- **Extract provided**:
____

Attorneys for the three abortion clinics in the state — Planned Parenthood runs two, in Fayetteville and Little Rock, and Family Planning Services, also in Little Rock — asked a federal district court judge on Wednesday to block the law again. But in the meantime, women in Arkansas do not have access to the abortion pills.

Ho didn’t know how many appointments had been canceled, but she said the clinics were still trying on Wednesday to get in touch with women who had already scheduled appointments.

“It’s incredibly disheartening to call a patient and say you qualified for this last week but your government says that’s a decision you no longer get to make,” Ho said.

Image: Leslie Rutledge
Arkansas Attorney General Leslie Rutledge, right, has defended a state law that effectively stops medication abortions in the state. Kelly P. Kissel / AP

The two Planned Parenthood clinics, including Ho's, and Family Planning Services had offered medication abortions. Now the only abortion procedure available in the state are surgical abortions offered by Family Planning Services.

U.S. District Court Judge Kristine Baker had blocked the state law restricting medication abortions but she was overturned by the 8th District Court of Appeals, which said more data was needed on how many women would be affected. Planned Parenthood had said in court documents that a quarter of medication abortion patients and 36 percent of women in the Fayetteville, Arkansas area would lose access to safe, legal abortions.

Even if Planned Parenthood wins another temporary restraining order, the state could appeal again, and a full trial could push a decision and any appeals well into next year, said Bettina Brownstein, attorney for the Family Planning Center.

Ho said, “Women who are eligible for the service are not going to be able to obtain the service because the courts are such a slow process at times."

Jerry Cox, president of the Family Council, an anti-abortion rights group in Little Rock, said he believes “ultimately this law will stand.”

____

(Records from a dataset)

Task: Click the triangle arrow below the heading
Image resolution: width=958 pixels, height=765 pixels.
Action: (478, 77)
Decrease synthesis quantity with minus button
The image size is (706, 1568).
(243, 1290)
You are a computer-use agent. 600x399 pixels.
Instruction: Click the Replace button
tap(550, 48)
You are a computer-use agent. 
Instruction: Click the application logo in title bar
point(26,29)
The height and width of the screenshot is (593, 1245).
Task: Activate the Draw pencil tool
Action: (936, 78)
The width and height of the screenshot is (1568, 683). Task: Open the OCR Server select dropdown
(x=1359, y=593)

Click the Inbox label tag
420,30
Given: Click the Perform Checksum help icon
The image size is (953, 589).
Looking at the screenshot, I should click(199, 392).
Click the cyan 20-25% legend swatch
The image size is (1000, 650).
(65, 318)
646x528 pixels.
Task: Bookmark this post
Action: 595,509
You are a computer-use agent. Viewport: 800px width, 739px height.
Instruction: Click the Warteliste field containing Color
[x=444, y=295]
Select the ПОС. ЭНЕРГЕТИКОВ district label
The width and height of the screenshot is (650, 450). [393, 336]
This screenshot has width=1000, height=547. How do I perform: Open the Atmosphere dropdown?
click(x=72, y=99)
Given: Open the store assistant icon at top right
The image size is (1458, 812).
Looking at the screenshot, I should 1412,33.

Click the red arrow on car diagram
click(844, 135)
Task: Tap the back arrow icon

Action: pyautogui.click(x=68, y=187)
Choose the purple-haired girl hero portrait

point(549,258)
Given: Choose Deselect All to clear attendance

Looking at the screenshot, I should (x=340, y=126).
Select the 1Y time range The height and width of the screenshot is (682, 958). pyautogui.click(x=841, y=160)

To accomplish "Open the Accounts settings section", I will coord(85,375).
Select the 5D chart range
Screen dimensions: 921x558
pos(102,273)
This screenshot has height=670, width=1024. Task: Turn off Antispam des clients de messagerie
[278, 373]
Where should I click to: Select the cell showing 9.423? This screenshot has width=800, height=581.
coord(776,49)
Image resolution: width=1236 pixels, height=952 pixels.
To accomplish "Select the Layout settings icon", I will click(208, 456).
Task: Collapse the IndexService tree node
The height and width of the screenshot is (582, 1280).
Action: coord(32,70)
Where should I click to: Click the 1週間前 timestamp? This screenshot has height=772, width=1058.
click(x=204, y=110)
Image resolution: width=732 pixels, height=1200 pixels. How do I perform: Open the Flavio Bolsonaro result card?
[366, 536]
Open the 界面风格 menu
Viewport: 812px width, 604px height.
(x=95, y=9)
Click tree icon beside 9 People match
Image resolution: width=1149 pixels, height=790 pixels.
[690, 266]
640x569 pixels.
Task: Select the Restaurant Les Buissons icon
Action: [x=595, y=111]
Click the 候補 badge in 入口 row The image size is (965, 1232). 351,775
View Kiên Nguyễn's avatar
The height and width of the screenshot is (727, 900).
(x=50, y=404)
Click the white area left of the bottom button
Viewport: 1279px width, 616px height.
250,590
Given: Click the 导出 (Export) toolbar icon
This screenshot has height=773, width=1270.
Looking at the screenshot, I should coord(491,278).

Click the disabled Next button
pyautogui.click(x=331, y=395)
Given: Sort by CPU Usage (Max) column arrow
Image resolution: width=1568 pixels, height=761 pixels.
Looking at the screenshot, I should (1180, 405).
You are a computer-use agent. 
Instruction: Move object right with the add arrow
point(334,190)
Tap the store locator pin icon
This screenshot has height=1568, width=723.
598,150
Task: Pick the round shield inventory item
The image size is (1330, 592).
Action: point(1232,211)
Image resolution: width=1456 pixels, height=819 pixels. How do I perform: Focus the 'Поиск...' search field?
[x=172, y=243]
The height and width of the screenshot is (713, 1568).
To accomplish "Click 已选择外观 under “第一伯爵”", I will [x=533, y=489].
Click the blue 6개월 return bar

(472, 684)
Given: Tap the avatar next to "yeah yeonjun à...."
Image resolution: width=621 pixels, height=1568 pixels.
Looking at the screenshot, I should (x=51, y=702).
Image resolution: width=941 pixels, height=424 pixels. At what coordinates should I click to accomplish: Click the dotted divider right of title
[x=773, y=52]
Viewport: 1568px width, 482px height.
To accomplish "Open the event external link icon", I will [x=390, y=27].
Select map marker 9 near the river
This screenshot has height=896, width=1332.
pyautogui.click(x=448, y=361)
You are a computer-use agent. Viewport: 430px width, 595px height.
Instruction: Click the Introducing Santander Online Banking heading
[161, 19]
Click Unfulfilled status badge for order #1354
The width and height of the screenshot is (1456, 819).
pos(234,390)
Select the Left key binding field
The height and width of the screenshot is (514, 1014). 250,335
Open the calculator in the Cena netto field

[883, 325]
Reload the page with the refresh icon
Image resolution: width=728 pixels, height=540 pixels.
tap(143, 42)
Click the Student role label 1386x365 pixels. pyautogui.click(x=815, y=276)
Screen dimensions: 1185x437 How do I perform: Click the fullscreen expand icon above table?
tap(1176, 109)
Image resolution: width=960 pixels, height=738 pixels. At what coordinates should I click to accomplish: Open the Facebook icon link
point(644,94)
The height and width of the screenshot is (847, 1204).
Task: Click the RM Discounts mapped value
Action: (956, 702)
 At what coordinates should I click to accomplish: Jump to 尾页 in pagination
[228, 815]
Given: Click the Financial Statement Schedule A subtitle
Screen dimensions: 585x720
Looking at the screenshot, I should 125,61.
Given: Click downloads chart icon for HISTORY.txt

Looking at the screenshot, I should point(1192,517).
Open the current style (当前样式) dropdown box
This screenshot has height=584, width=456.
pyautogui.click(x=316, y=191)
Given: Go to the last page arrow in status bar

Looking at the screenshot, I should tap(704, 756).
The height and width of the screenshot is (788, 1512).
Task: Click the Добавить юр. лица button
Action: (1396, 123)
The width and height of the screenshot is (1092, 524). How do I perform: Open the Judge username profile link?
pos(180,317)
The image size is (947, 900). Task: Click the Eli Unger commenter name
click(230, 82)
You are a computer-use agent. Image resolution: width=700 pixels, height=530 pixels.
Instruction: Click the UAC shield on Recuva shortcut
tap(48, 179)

____

- **What this exercise asks**:
1) In the text on Arkansas abortion clinics, who had blocked the state law restricting medication abortions?
2) Please retype the text on Arkansas abortion clinics from "The two Planned" to "Family Planning Center.".

- **Answers by item**:
1) U.S. District Court Judge Kristine Baker blocked it.

2)
The two Planned Parenthood clinics, including Ho's, and Family Planning Services had offered medication abortions. Now the only abortion procedure available in the state are surgical abortions offered by Family Planning Services.

U.S. District Court Judge Kristine Baker had blocked the state law restricting medication abortions but she was overturned by the 8th District Court of Appeals, which said more data was needed on how many women would be affected. Planned Parenthood had said in court documents that a quarter of medication abortion patients and 36 percent of women in the Fayetteville, Arkansas area would lose access to safe, legal abortions.

Even if Planned Parenthood wins another temporary restraining order, the state could appeal again, and a full trial could push a decision and any appeals well into next year, said Bettina Brownstein, attorney for the Family Planning Center.